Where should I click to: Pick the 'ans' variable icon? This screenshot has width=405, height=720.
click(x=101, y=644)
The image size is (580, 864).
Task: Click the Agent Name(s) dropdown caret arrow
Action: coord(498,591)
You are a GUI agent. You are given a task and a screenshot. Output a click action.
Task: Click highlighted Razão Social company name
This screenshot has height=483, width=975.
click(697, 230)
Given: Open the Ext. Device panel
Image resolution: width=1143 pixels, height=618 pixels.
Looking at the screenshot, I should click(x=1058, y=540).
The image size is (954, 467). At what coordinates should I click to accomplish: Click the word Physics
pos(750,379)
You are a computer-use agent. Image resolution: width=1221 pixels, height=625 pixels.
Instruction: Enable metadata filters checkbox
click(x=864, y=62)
⁂
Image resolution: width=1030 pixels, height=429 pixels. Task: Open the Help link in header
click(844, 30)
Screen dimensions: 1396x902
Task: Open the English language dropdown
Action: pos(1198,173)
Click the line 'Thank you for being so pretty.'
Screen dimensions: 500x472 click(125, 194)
⁂
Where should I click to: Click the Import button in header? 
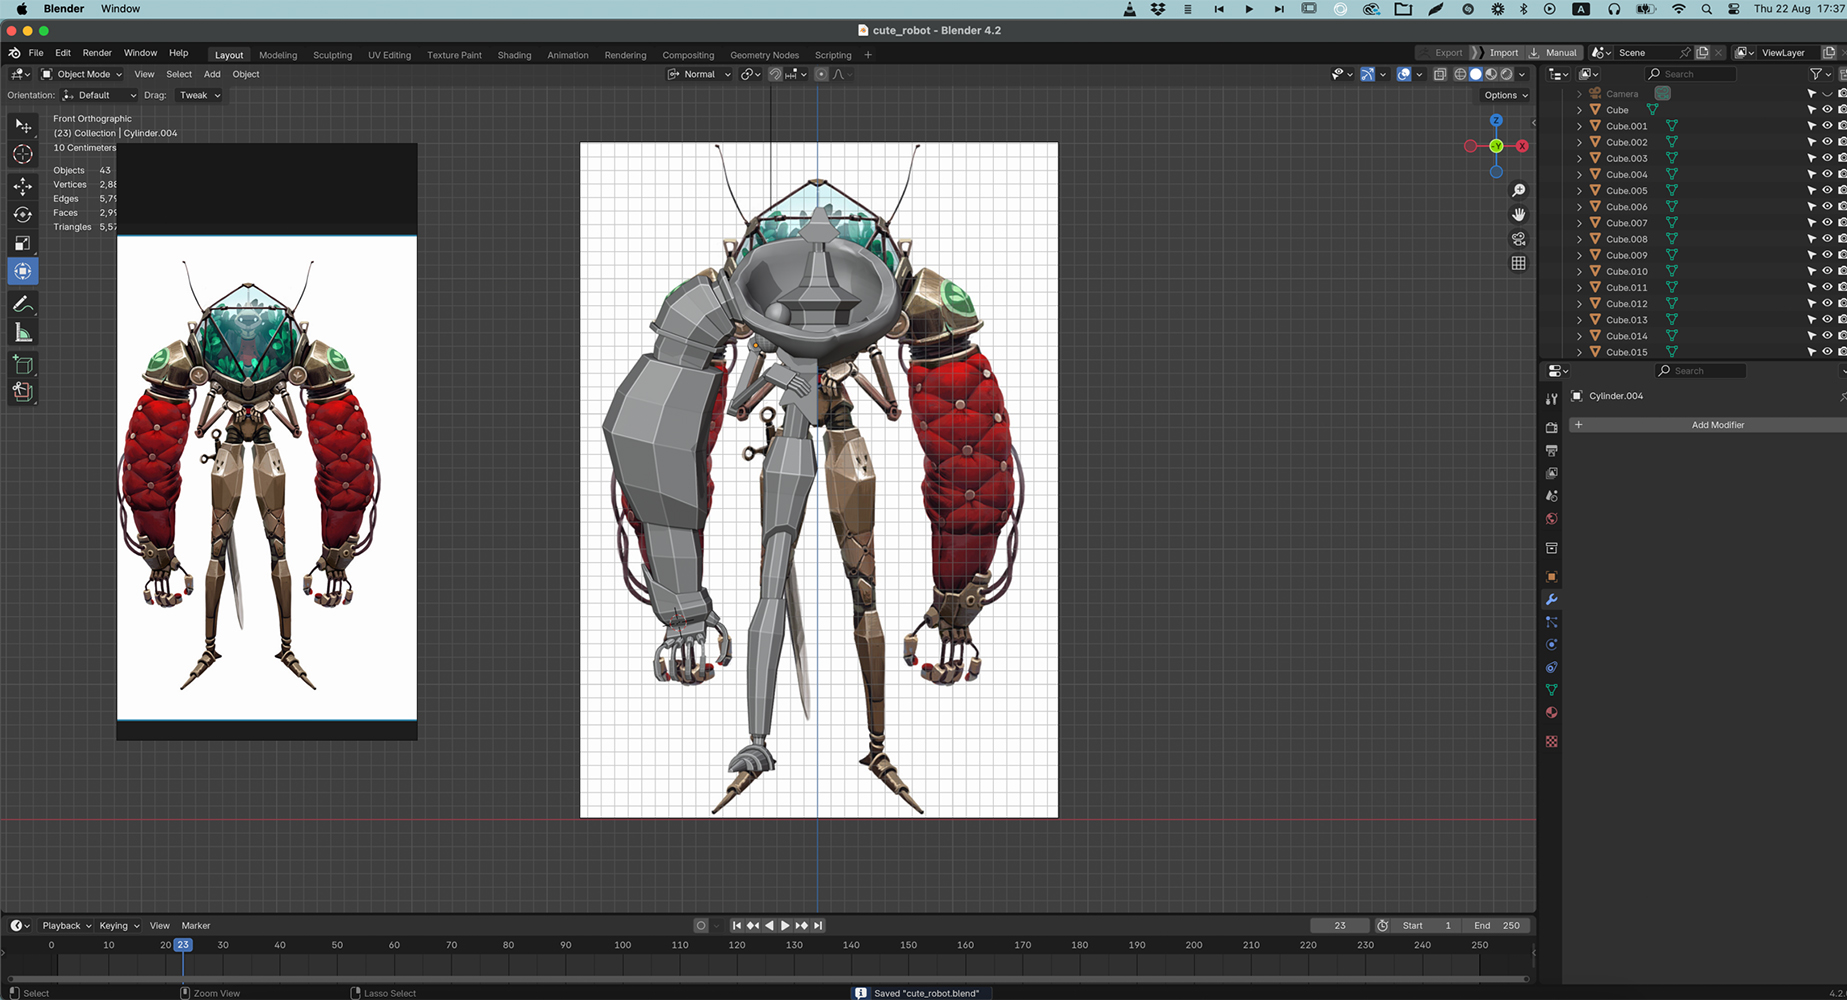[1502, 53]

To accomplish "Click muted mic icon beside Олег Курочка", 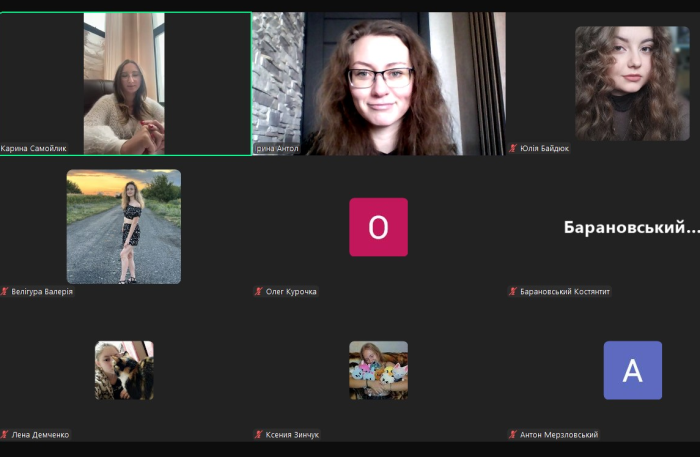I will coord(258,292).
⁂
_WHAT YOU SHOULD DO_
Using only the entries above, output the line with "Where should I click to: Pick", the line with "You are a GUI", and all lines between them, exactly as they stand.

_FINISHED TASK_
Where should I click to: Pick the 'ans' variable icon? This screenshot has width=405, height=720.
click(x=101, y=644)
The image size is (580, 864).
Task: Click the Agent Name(s) dropdown caret arrow
Action: coord(498,591)
You are a GUI agent. You are given a task and a screenshot. Output a click action.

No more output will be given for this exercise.